SRA Toolkit

Overview

The SRA Toolkit is a collection of command-line utilities from NCBI for downloading, converting, and validating data from the Sequence Read Archive (SRA). Its primary tool, fasterq-dump, extracts FASTQ files from SRA accessions with multi-threaded performance, replacing the older fastq-dump.

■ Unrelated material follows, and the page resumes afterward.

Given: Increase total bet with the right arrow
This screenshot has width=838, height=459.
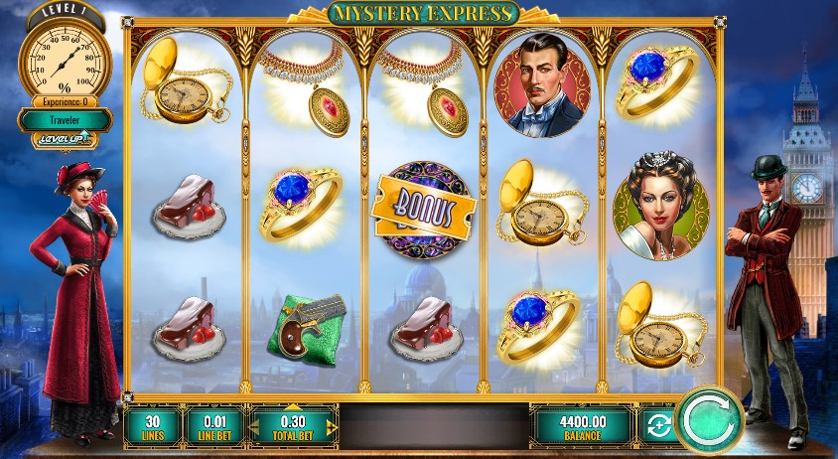Looking at the screenshot, I should point(331,426).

The toolkit also provides prefetch for downloading SRA files in advance, vdb-validate for verifying data integrity, and Aspera-based upload utilities for submitting data to NCBI.

Installation

mamba install -c bioconda sra-tools

After installation, configure the toolkit (sets the cache directory and accepts NCBI terms):

vdb-config --interactive

Basic Usage

Download a single run

# Download using fasterq-dump (recommended)
fasterq-dump --split-files --threads 8 SRR12345678

Batch download multiple runs

for acc in SRR001 SRR002 SRR003; do
  fasterq-dump --split-files --threads 4 $acc
  gzip ${acc}*.fastq
done

Prefetch before extracting (recommended for large files)

prefetch SRR12345678
fasterq-dump --split-files --threads 8 SRR12345678

Submit data via Aspera

ascp -i $HOME/.aspera/connect/etc/asperaweb_id_dsa.openssh \
  -QT -l 1000m -k 1 \
  sample_R1.fastq.gz sample_R2.fastq.gz \
  subasp@upload.ncbi.nlm.nih.gov:uploads/your_folder/

Key Parameters

Flag / option	Description
`--split-files`	Write paired-end reads to separate files (`_1.fastq` and `_2.fastq`).
`--split-3`	Like `--split-files` but also writes unpaired reads to a third file.
`--threads`	Number of threads for `fasterq-dump` (default: 6).
`--outdir`	Output directory for extracted FASTQ files.
`--temp`	Temporary directory for intermediate files (requires substantial disk space).
`--progress`	Show a progress bar during extraction.
`--skip-technical`	Skip technical reads (e.g., barcodes) and output only biological reads.
`-X` (prefetch)	Maximum file size to download in KB (default: 20 GB).

Expected Output

For a paired-end run (e.g., SRR12345678):

SRR12345678_1.fastq – Read 1 FASTQ file.
SRR12345678_2.fastq – Read 2 FASTQ file.

After compression:

SRR12345678_1.fastq.gz / SRR12345678_2.fastq.gz

For single-end runs, a single SRR12345678.fastq file is produced. The prefetch command downloads an .sra file to the local cache (~/ncbi/ by default), which fasterq-dump then converts to FASTQ.